▶ **Task**
From the first line to the last, repeat the records exactly and skip the pictures.

[Saved entries]
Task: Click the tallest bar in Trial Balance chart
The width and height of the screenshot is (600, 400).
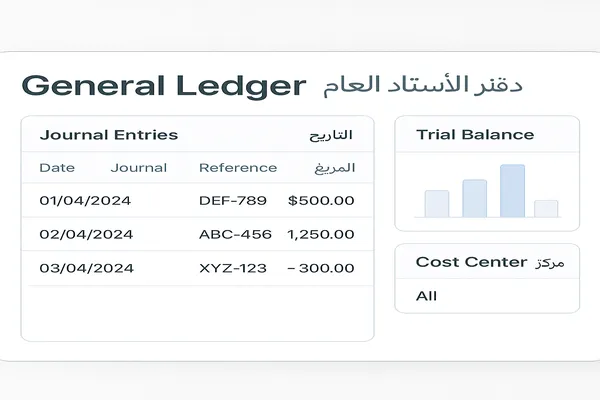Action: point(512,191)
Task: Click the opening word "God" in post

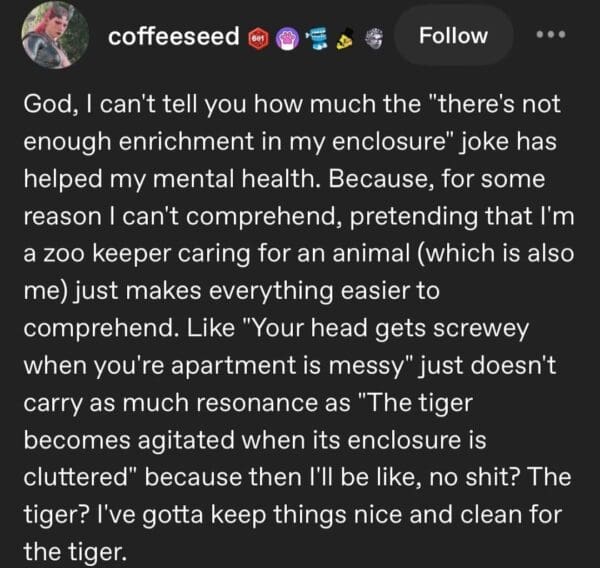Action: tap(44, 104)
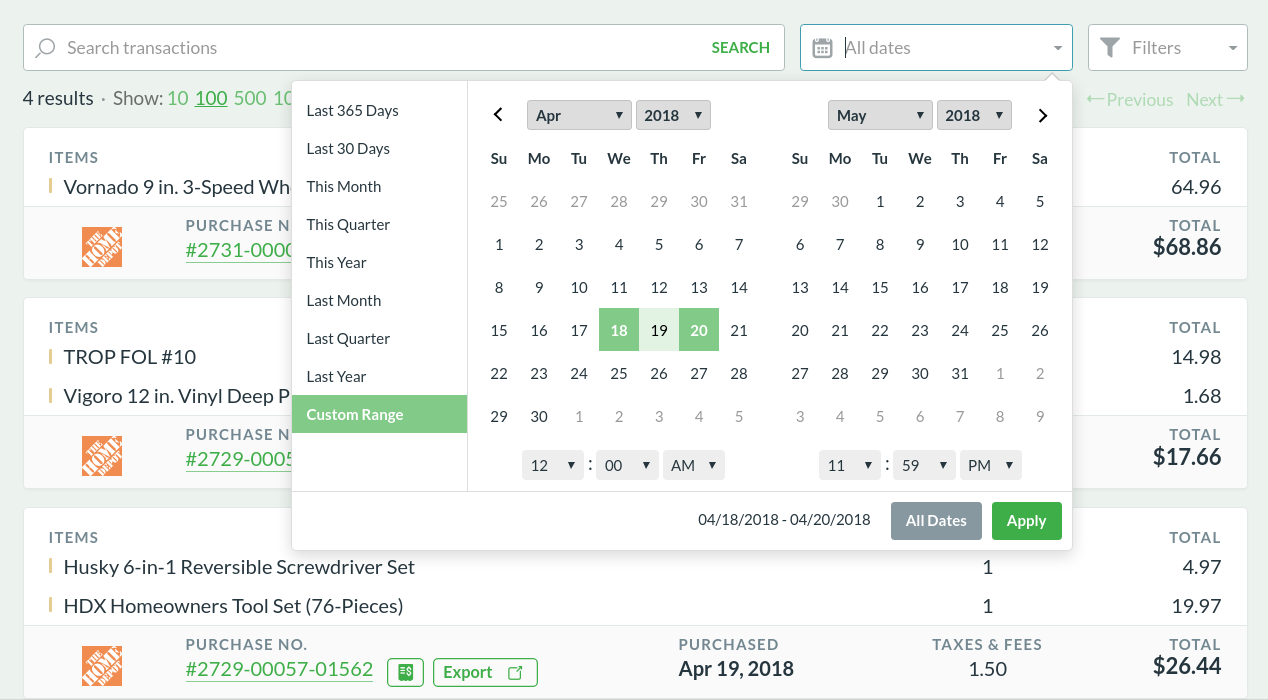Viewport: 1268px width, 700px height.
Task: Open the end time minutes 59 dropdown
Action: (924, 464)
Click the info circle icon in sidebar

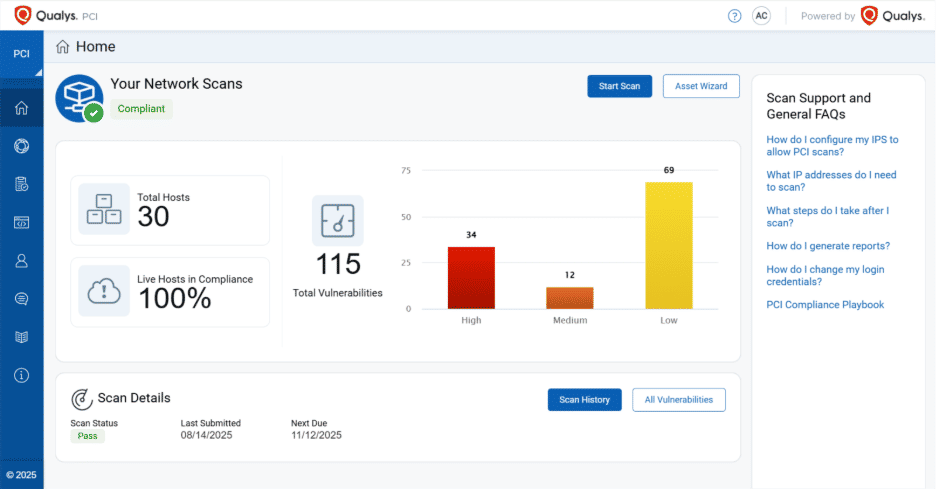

▶ **Task result**
Task: Click the tallest bar in Trial Balance chart
The width and height of the screenshot is (600, 400).
Action: point(512,191)
Task: Click the opening word "God" in post

Action: tap(44, 104)
Viewport: 1268px width, 700px height.
Task: Open the end time minutes 59 dropdown
Action: (924, 464)
Click the info circle icon in sidebar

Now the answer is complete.